Werden zusätzliche Leistungen in einem Nachtrag angeboten und
dann mit Willen des Auftraggebers auch ausgeführt, so liegt darin eine
stillschweigende Annahme des Nachtragsangebots.


Dies hat das OLG Koblenz in einem Urteil vom 28.02.2011 (Az.: 12 U 1543/07)
entschieden. Die hiergegen gerichtete Nichtzulassungsbeschwerde hat der BGH mit
Beschluss vom 21.02.2013 (Az.: 7 ZR 72/11) zurückgewiesen.

Der Fall: AG errichtet Windparkanlagen auf landwirtschaftlich genutzten Flächen. Er beauf-tragt AN mit Erschließungs-, Wegebau- und Kabelverlegungsarbeiten. Über verschiedene Leistungen legen die Parteien im Vorhinein Preise fest. Auf Basis dieser Preisfestlegung bietet AN AG schließlich 36 Nachtragspositionen schriftlich an. Sowohl für den Ursprungsauftrag als auch für die Nachträge wird die VOB/B zugrunde gelegt. Sodann geraten AG und AN in Streit und es kommt zur Vertragskündigung. AG nimmt die im Wesentlichen mängelfreien Leistungen des AN ab.

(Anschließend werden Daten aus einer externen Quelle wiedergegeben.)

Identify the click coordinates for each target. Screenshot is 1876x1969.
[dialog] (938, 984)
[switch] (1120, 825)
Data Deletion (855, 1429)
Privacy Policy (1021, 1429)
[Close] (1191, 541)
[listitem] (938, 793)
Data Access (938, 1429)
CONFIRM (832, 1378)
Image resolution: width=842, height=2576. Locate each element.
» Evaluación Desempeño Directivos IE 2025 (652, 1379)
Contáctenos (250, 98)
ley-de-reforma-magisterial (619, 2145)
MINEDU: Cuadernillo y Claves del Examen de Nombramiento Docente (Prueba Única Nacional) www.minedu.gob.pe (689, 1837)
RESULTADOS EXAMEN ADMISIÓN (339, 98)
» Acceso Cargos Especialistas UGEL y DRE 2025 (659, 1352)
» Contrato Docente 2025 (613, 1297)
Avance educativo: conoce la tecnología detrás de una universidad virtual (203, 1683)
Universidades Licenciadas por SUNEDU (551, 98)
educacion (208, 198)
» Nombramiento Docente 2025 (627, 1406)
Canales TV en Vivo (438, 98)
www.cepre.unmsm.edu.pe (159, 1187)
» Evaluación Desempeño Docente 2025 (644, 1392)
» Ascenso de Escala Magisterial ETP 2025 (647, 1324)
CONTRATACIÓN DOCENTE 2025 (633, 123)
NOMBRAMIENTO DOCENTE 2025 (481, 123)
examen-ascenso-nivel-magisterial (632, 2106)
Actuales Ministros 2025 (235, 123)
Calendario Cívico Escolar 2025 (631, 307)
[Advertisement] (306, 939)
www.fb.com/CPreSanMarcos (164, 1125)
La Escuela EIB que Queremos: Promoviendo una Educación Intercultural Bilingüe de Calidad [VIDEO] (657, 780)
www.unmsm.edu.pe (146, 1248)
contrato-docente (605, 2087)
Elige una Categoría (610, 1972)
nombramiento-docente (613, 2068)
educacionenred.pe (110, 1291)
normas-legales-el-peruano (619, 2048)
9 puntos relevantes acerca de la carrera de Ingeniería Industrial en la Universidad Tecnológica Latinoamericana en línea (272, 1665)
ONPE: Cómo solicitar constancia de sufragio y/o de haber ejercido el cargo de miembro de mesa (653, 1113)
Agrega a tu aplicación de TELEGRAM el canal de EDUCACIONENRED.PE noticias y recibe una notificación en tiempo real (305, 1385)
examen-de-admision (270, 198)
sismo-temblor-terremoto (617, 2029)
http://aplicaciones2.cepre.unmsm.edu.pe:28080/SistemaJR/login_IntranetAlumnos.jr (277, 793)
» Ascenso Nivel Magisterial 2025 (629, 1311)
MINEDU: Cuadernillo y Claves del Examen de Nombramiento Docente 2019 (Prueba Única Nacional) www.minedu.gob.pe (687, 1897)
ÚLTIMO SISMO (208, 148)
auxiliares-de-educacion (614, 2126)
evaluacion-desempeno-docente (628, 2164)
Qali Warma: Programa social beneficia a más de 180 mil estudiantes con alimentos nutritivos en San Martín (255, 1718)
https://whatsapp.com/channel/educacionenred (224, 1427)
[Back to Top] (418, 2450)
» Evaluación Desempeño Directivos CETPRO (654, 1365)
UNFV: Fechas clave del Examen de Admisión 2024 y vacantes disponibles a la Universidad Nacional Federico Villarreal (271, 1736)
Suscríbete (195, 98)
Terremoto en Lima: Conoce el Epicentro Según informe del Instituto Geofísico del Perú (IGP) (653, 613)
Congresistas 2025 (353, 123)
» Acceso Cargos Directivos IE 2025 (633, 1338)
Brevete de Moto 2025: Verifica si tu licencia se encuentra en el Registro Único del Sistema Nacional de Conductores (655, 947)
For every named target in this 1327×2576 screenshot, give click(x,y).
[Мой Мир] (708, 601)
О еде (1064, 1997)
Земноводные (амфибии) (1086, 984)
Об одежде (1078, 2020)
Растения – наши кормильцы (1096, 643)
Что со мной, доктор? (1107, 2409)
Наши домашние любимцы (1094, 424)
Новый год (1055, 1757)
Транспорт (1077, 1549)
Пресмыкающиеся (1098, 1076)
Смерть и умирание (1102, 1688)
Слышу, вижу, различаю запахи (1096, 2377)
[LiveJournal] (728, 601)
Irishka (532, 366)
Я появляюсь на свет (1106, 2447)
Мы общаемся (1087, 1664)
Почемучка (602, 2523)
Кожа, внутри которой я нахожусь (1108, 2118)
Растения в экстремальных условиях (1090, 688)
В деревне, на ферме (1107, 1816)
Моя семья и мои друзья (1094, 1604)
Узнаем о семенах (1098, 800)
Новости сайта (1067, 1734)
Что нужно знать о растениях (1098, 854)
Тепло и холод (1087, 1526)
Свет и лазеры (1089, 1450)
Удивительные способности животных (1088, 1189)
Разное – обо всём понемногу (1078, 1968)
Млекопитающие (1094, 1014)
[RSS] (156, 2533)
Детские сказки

AN rechnet nun auch die Nachtragspositionen ab, AG weigert sich jedoch zu zahlen. AN erhebt Klage. AG bestreitet, dass er die Nachtragsleistungen in Auftrag gegeben habe und vertritt hinsichtlich der Einheitspreise die Auffassung, dass diese sich nach § 2 Nr. 6 VOB/B richten müssten und daher aus der Urkalkulation des AN zu entwickeln seien, wozu AN jedoch nicht vorgetragen habe.

Das Urteil: Während AN vor dem Landgericht noch überwiegend unterliegt, hat seine Berufung überwiegend Erfolg. Das OLG verurteilt AG weitgehend zur Zahlung der Nachtragspositionen. Die Nachträge seien mit den von AN aufgrund der Preisfestlegung angebotenen Einheitspreisen vereinbart. Werden zusätzliche Leistungen in einem Nachtrag angeboten und dann mit dem Willen des Auftraggebers auch ausgeführt, so ist darin eine stillschweigende Annahme des Nachtragsangebots einschließlich der Preise zu sehen. Zudem hatte sich AN hier bei seinen Nachträgen auf eine gemeinsame Preisfestlegung berufen. Beide Parteien waren Vollkaufleute, daher seien die Grundsätze des kaufmännischen Bestätigungsschreibens anzuwenden. AG hätte den Nachtragsangeboten und den darin enthalten Preisen unverzüglich widersprechen müssen, wäre er mit ihnen nicht einverstanden gewesen. Dies tat AG jedoch nicht. Auch wenn sich AN nicht auf eine bereits zuvor bestehende Preisabsprache berufen hätte, wäre dies wegen der zwischen den Parteien bestehenden Kooperationspflicht nötig gewesen. Zudem gelangten die Nachtragsangebote mit dem Willen des Auftraggebers auch tatsächlich zur Ausführung. Sie seien daher mit den in den Angeboten enthaltenen Einheitspreisen abzurechnen. AG muss sich diese zurechnen lassen und kann sich nicht darauf berufen, ein Nachtragsauftrag sei ausdrücklich überhaupt nicht erteilt worden.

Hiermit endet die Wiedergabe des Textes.